In the MCF-7 breast tumor cell line, induction of bulk damage to DNA (measured either as total strand breaks or as double-strand breaks) fails to correspond with the antiproliferative activity of the demethylepipodo-phyllotoxin derivative, VM-26. In contrast, VM-26 produces an early (within 2-3 h) concentration-dependent reduction in c-myc expression (and of DNA synthesis) which parallels inhibition of cell growth, suggesting the possibility of effects of VM-26 at the level of genomic regions which regulate DNA replicative function. Although VM-26 also produces a reduction in c-myc expression in K562 human leukemic cells, these alterations fail to correspond with the concentration-dependent effects on cell growth in this cell line.
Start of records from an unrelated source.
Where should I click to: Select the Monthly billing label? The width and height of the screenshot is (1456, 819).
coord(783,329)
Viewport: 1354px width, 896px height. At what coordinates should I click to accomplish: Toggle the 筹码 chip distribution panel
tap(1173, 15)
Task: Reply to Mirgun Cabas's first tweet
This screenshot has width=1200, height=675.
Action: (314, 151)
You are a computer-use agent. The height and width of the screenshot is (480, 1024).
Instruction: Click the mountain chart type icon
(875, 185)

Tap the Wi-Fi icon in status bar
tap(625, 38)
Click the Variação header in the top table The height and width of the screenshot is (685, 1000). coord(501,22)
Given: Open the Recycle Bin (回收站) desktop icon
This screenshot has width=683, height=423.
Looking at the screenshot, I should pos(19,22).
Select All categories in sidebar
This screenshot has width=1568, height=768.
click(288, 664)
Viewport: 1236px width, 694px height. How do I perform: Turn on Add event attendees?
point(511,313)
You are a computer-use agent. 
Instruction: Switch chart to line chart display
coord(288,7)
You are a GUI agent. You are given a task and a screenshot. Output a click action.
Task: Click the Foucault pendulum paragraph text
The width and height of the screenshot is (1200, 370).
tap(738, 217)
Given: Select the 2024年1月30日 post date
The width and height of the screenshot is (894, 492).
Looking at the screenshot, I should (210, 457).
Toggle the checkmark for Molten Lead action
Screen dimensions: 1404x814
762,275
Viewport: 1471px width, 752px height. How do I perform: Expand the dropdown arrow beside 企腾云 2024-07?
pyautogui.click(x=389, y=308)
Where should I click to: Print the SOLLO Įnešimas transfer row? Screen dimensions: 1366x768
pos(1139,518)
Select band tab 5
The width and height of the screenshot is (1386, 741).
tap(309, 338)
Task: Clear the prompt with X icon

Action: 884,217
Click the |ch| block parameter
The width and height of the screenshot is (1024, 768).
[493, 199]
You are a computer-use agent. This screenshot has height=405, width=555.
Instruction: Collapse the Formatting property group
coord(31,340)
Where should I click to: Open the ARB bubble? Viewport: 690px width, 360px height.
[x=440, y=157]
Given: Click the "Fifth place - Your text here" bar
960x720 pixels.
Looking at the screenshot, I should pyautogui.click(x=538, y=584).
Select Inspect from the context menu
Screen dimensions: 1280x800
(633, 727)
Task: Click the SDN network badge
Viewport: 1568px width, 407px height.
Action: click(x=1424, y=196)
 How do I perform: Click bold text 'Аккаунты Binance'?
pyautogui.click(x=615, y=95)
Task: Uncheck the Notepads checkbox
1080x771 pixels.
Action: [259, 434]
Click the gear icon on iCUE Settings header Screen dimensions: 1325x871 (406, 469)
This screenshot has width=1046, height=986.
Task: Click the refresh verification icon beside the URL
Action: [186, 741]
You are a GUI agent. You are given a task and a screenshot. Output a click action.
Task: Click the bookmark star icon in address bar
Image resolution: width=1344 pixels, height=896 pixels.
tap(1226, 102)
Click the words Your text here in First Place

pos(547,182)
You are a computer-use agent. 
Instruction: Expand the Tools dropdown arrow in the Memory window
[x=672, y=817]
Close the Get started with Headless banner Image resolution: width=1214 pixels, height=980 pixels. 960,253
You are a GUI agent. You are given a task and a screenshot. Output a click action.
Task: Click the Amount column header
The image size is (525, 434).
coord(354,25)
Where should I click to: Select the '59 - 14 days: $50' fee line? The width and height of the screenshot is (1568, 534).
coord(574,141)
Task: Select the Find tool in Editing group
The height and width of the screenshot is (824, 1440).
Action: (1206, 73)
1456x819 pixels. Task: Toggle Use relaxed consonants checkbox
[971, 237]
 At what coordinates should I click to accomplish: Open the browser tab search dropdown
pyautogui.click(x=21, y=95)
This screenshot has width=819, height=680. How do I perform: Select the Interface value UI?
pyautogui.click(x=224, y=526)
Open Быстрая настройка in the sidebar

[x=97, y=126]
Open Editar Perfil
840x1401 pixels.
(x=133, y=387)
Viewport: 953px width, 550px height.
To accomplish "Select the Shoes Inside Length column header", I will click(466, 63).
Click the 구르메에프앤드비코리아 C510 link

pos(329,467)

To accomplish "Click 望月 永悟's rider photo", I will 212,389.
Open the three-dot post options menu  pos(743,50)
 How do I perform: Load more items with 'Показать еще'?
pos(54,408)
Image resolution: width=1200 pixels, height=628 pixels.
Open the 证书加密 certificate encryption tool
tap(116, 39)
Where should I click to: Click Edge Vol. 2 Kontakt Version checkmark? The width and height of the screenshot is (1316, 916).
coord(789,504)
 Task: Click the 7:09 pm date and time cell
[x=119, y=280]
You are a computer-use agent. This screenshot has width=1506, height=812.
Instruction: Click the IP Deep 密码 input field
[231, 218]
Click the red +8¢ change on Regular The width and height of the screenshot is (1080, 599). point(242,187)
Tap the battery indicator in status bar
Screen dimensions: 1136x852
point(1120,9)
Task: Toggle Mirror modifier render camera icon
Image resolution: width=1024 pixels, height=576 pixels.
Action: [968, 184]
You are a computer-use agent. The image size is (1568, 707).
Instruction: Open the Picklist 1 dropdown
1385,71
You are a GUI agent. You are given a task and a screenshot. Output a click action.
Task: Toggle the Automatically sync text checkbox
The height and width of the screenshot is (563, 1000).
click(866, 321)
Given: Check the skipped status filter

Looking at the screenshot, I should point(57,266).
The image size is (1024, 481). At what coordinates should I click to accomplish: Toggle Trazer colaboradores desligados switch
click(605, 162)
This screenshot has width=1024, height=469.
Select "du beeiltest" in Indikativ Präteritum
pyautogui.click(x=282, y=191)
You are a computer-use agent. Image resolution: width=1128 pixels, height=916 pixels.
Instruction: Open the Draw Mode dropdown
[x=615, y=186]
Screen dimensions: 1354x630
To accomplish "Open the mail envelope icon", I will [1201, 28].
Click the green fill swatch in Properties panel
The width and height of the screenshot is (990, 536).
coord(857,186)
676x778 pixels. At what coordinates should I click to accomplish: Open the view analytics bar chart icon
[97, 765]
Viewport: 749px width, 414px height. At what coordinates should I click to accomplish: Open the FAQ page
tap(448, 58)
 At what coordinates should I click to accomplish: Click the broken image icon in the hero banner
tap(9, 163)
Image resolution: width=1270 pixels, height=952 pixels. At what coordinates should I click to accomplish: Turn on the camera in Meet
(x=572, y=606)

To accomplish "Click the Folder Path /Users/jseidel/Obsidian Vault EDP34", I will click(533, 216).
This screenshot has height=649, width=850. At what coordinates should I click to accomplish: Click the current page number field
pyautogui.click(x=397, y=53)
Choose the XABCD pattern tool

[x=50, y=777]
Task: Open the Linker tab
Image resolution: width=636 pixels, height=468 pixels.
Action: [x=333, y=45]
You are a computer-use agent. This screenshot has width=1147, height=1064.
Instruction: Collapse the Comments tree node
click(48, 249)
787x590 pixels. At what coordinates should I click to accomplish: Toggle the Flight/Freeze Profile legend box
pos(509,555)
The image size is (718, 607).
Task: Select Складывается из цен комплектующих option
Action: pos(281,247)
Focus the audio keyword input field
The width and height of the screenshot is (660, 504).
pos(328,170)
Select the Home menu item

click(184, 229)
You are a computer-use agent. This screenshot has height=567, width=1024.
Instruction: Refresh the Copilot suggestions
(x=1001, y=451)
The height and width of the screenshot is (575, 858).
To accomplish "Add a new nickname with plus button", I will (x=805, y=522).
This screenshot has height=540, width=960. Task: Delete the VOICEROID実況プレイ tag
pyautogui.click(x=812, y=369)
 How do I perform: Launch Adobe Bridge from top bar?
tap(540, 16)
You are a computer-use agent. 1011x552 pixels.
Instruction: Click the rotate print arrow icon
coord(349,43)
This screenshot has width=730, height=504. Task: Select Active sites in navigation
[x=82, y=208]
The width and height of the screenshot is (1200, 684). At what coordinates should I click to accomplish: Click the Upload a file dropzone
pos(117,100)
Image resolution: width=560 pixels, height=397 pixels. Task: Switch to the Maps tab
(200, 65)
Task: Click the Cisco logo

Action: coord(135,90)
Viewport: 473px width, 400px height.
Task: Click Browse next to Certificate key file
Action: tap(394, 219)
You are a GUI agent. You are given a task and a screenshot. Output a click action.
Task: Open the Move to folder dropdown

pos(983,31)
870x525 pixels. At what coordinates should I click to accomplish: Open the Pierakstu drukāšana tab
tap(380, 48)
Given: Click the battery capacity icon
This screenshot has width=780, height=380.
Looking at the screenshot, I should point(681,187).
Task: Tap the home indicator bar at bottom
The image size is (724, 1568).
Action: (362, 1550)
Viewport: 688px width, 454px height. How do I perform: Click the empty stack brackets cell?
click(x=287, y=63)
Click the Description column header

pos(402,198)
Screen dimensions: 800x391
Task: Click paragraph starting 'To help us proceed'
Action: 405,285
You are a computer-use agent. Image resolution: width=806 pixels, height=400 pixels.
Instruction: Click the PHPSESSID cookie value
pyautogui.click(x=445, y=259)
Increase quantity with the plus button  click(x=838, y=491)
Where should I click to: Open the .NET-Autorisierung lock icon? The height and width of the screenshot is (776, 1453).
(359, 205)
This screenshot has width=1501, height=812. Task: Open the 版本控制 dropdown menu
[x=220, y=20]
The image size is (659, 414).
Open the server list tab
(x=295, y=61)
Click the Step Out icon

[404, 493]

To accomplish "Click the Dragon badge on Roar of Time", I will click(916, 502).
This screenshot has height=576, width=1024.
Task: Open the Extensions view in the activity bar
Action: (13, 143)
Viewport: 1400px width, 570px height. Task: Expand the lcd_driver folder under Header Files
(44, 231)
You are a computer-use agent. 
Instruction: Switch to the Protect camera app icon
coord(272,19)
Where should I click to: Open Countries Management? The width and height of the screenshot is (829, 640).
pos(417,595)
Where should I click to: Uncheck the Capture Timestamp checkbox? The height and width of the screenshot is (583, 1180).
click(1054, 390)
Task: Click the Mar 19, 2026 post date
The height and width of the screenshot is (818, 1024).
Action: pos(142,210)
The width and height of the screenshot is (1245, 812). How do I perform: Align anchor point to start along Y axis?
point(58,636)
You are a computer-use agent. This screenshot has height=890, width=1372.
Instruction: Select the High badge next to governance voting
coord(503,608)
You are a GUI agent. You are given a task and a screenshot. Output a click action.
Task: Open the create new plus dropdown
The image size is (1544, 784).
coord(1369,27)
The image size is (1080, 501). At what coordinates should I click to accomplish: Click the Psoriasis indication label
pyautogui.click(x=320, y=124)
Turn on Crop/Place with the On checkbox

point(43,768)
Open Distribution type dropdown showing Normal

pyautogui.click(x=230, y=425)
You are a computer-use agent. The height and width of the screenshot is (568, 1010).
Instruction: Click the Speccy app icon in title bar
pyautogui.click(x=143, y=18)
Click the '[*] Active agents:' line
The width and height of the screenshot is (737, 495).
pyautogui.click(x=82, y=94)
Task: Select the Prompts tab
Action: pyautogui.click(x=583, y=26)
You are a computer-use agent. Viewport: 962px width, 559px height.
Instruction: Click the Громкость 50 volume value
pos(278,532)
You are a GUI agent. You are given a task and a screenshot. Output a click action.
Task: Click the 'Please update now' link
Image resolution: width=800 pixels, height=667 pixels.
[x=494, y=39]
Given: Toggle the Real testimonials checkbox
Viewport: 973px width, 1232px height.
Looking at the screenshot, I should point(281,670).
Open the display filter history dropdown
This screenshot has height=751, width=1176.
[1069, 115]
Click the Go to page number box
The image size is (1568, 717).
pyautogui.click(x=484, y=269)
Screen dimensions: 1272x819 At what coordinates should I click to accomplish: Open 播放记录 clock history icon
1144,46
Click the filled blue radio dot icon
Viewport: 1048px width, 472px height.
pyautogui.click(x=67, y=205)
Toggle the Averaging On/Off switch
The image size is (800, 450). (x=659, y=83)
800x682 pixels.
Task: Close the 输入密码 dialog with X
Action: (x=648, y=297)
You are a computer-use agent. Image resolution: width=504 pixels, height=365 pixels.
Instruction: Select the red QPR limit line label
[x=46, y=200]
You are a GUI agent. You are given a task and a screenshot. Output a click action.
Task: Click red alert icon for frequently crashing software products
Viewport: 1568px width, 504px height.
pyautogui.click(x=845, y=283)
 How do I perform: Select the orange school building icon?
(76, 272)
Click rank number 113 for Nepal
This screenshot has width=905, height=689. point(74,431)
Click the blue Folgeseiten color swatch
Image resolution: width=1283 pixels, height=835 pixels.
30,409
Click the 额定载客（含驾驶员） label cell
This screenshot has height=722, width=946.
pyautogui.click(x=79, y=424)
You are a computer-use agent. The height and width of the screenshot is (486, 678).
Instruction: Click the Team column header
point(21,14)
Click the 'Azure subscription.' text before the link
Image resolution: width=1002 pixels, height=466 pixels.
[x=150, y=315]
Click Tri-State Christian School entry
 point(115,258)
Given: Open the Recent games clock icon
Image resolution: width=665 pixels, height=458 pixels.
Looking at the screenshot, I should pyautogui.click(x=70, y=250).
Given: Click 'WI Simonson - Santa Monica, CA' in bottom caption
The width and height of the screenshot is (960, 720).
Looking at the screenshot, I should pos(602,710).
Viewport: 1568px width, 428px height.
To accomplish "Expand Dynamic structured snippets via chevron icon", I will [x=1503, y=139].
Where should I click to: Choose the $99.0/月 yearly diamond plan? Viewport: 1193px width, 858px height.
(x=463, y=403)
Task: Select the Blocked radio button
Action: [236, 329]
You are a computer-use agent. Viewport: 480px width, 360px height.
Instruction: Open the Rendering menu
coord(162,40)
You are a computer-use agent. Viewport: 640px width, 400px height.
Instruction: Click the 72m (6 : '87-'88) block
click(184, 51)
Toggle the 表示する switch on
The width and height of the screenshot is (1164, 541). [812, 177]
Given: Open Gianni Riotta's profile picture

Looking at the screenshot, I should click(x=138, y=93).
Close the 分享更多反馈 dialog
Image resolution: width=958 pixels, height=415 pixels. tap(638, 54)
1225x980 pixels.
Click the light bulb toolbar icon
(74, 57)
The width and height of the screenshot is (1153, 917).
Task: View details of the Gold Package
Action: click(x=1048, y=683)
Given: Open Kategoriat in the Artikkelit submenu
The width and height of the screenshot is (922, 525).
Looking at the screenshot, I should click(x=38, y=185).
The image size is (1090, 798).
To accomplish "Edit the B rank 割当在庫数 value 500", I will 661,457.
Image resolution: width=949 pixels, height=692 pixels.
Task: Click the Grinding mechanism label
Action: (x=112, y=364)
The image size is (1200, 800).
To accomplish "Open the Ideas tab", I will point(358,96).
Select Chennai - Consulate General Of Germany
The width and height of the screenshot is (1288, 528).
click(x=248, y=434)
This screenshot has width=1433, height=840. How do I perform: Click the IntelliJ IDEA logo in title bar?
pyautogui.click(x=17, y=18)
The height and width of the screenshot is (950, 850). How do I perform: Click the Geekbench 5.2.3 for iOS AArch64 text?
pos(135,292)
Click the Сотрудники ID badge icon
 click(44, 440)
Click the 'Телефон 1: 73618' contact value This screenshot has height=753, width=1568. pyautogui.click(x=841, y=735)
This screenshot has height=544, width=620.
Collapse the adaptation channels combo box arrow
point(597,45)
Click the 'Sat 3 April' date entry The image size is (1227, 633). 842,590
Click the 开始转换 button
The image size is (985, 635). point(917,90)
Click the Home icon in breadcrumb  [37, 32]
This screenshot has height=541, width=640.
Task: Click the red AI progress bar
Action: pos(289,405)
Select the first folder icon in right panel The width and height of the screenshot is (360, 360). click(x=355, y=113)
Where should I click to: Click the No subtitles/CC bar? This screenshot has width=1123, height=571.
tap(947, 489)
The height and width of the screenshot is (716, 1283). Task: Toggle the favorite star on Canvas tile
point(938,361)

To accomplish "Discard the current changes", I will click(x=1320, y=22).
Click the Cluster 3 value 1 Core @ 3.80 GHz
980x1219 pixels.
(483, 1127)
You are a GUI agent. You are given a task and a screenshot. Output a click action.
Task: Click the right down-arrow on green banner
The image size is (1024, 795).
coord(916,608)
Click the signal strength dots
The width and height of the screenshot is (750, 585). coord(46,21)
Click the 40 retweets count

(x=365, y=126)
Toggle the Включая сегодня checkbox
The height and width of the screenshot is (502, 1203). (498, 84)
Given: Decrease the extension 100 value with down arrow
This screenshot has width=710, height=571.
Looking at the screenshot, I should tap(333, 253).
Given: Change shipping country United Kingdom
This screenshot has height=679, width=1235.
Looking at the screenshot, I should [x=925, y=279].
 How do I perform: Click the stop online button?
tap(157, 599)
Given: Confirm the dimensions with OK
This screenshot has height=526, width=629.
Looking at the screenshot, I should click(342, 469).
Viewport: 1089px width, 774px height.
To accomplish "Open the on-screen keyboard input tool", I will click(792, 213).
Utilizing the newly developed alkaline unwinding/Southern blotting assay in the MCF-7 breast tumor cell line, it was determined that VM-26 induces damage within regions surrounding the c-myc gene and the beta-globin gene which exceeds that induced in both alpha-satellite DNA and in L1 repeat sequences; damage within c-myc and beta-globin also exceeds that observed throughout the genome as a whole. These findings indicate that certain genomic regions incur preferential damage in MCF-7 cells exposed to VM-26. It appears possible that damage within such genomic regions could lead to alterations in expression of select genes associated with regulation of cellular proliferation, resulting in reduced DNA synthesis, compromised cell growth, and, ultimately, cell death.